After a time Mitigan took the king’s place in the cavern opening and carried on a shouted conversation with the person in the other cavern, who identified herself as Snark. By this time it was becoming obvious to all those in the cavern that they could not simply climb up or down from where they were. The cliff was sheer below and overhanging above. Snark tried to get a rope to Mitigan, who leaned widely from the entrance, gripping the stone with one hard fist while he flailed unsuccessfully at the windblown line. After a time Snark shouted that she would go up on top and try it from the other side, but by this time Leelson had made a rope of Leely’s harness, all the belts and sashes, plus some strips torn from the bottom of the robes, and had weighted the end with a stone.

Mitigan succeeded in tossing the stone over the tree that protruded from the cliff just above Snark’s hole and turned to the others with an expression of triumph. Then, inexplicably and simultaneously, they all gagged.

“Get in!” demanded Leelson.

Mitigan dodged back into the hole and lay flat.

“Ularians,” breathed Leelson, unnecessarily. Those who were conscious had already figured that out. They lay on their bellies, drooling onto the cave bottom, waiting for the taste to pass. Lutha was nearest the opening, and she actually saw one of them go by, like a hairy whale sailing out over the sea, long, tangled tentacles hanging like a tattered drapery beneath it.

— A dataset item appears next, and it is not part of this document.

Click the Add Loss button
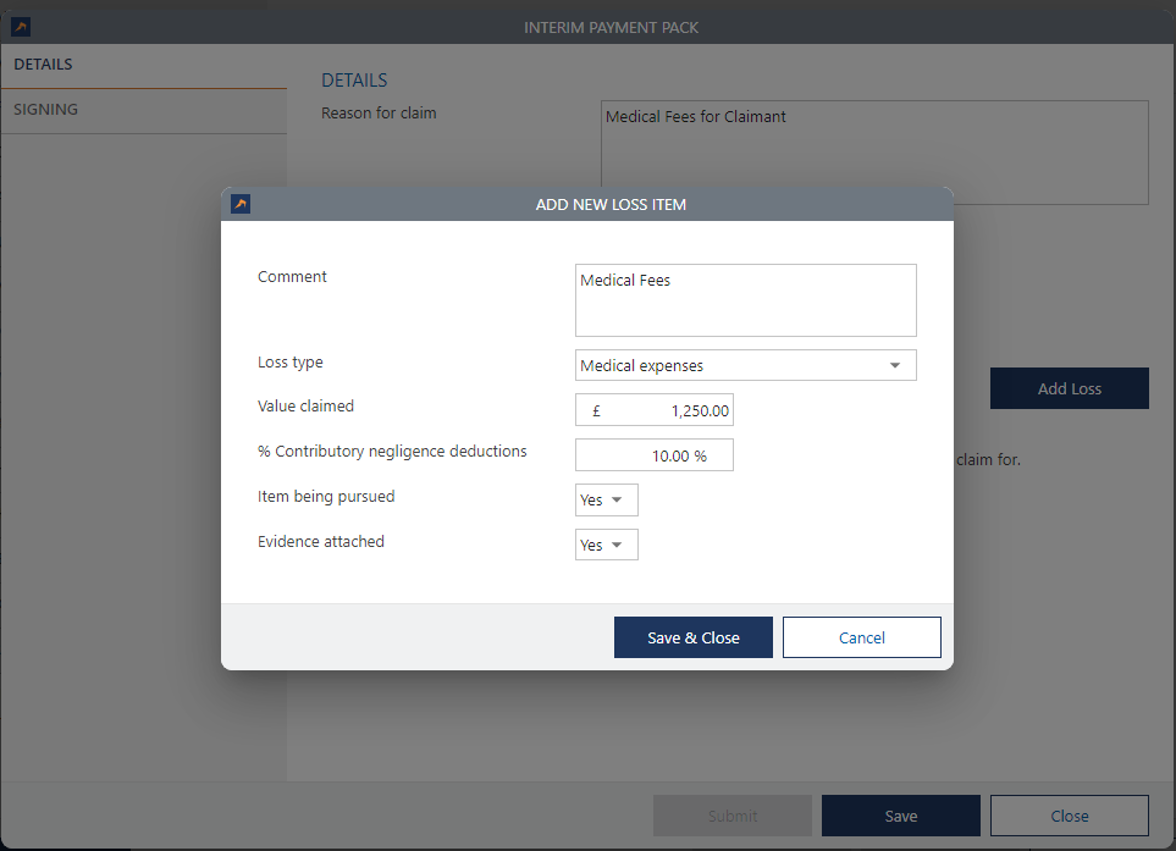 pyautogui.click(x=1069, y=389)
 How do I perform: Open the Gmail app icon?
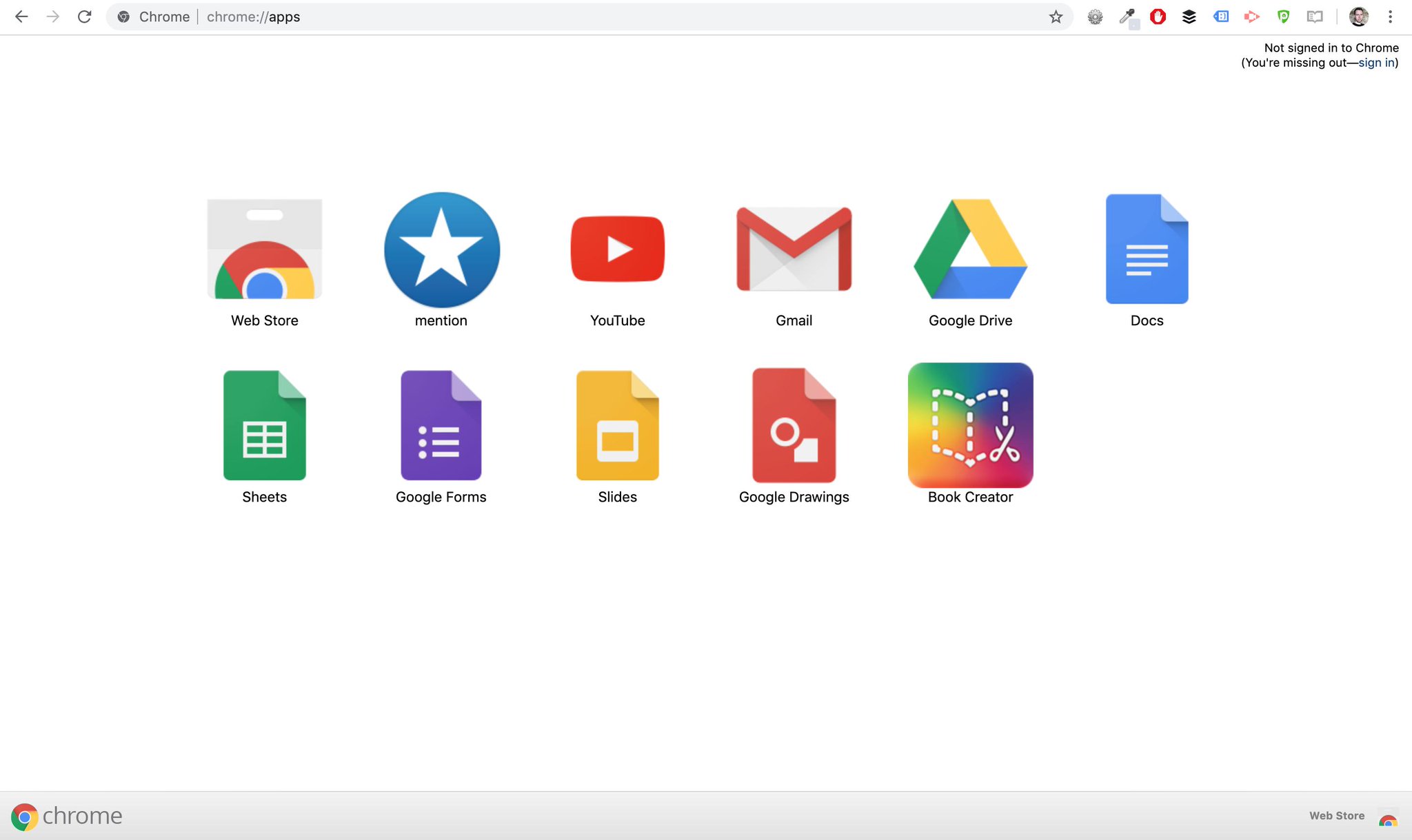coord(794,249)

It should have seemed balloonlike, she thought. It should have seemed airy, but did not. Instead it breathed ominous cold, horrid intention, ghastly power. She felt the tears start and barely kept herself from moaning.

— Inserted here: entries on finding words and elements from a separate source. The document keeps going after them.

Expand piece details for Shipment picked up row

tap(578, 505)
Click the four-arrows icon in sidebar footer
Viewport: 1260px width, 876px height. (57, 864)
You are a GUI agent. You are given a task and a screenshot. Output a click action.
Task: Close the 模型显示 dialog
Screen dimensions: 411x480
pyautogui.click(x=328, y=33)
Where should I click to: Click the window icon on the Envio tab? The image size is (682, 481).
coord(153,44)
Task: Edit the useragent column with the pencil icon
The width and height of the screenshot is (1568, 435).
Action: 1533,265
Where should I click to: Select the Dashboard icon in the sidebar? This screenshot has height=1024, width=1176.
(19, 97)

After a lengthy hiatus, the taste dissipated and they got shakily to their feet once more. When they looked out, Snark had already attached her rope to the makeshift line. Mitigan hauled it in. Snark made an amazingly acrobatic leap out from her cavern to the tree branch, squirmed up and onto it with the rope between her teeth. Shortly afterward she called, and Mitigan went up the line like an ape. Leelson went next, though with rather less agility, and the two of them raised the rest, one at a time. First Leely, then the unconscious Saluez, tied into a kind of rope sling, then Lutha, her head reeling from the height, the immensity of the sea, the nearness of the Ularians. The ex-king came last, looking around himself delightedly, his cheeks pink with excitement.